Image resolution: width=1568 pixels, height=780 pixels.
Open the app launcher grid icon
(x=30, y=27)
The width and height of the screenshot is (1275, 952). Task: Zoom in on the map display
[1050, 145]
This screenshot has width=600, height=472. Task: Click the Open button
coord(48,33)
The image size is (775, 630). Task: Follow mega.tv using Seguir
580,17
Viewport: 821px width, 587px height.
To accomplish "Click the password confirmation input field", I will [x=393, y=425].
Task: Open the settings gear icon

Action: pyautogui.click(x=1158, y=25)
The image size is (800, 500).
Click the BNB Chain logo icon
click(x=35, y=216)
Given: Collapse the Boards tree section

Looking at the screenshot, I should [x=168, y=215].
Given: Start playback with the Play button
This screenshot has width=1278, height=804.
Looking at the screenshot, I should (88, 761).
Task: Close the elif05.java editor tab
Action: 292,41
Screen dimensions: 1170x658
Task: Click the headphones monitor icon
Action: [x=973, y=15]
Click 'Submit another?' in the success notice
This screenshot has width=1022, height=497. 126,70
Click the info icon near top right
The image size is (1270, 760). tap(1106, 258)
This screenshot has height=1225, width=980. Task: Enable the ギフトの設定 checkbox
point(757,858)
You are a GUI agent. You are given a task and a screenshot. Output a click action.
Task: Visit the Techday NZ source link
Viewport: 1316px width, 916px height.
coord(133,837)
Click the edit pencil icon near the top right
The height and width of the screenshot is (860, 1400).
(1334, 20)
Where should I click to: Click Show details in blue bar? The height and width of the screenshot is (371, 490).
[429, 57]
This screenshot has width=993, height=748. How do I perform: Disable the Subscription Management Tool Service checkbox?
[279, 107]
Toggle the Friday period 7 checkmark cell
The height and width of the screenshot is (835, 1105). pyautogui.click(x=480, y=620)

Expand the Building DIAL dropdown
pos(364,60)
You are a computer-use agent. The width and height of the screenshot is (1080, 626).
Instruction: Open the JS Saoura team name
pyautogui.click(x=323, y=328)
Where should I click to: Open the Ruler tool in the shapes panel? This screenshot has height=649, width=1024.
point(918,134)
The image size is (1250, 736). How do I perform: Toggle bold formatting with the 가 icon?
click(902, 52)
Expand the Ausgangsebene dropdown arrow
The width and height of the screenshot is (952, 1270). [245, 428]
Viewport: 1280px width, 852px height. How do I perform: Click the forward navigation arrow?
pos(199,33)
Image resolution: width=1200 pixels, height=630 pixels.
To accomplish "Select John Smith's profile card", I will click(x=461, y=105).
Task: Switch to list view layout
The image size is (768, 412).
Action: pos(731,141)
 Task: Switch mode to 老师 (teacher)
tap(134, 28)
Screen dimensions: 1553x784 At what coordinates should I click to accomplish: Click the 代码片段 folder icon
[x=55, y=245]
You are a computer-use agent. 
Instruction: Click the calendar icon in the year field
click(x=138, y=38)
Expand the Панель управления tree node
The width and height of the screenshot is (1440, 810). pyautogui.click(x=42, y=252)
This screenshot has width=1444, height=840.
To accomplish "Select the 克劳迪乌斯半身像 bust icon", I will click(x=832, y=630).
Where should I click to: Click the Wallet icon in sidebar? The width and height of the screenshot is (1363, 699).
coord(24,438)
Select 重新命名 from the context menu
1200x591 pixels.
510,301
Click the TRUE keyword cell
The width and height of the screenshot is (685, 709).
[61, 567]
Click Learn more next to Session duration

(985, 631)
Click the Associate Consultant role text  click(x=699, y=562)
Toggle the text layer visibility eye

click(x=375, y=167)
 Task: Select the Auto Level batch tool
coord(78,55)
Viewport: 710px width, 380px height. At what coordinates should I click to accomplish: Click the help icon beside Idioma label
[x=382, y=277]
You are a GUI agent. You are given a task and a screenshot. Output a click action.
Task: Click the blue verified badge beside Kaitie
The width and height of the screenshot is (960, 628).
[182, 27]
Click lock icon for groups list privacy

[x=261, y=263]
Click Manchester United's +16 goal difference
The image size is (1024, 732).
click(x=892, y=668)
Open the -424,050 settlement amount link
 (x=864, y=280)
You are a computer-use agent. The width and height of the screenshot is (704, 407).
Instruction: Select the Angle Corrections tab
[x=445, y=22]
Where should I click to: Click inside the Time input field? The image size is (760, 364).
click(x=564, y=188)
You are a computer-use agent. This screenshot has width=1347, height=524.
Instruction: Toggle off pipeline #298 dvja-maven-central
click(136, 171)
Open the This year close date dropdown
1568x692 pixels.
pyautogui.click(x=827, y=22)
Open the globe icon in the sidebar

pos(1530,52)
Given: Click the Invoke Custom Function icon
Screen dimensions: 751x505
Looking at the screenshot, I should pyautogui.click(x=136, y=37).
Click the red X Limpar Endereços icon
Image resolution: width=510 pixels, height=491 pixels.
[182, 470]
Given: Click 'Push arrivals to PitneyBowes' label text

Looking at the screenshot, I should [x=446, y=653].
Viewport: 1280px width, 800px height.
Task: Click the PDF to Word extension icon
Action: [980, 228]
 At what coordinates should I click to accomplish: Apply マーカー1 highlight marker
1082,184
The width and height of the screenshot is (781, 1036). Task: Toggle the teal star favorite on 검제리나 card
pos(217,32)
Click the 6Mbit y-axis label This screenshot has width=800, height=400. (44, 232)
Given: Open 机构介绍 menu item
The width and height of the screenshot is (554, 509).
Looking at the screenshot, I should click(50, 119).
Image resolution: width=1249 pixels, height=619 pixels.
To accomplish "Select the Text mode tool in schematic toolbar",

Task prompt: Whichever lines of the data include the word "computer", pull them out.

Task output:
You are a computer-use agent. The width and height of the screenshot is (1080, 626).
You are a computer-use agent. 
You are a computer-use agent. The width and height of the screenshot is (704, 407).
You are a computer-use agent. This screenshot has width=1347, height=524.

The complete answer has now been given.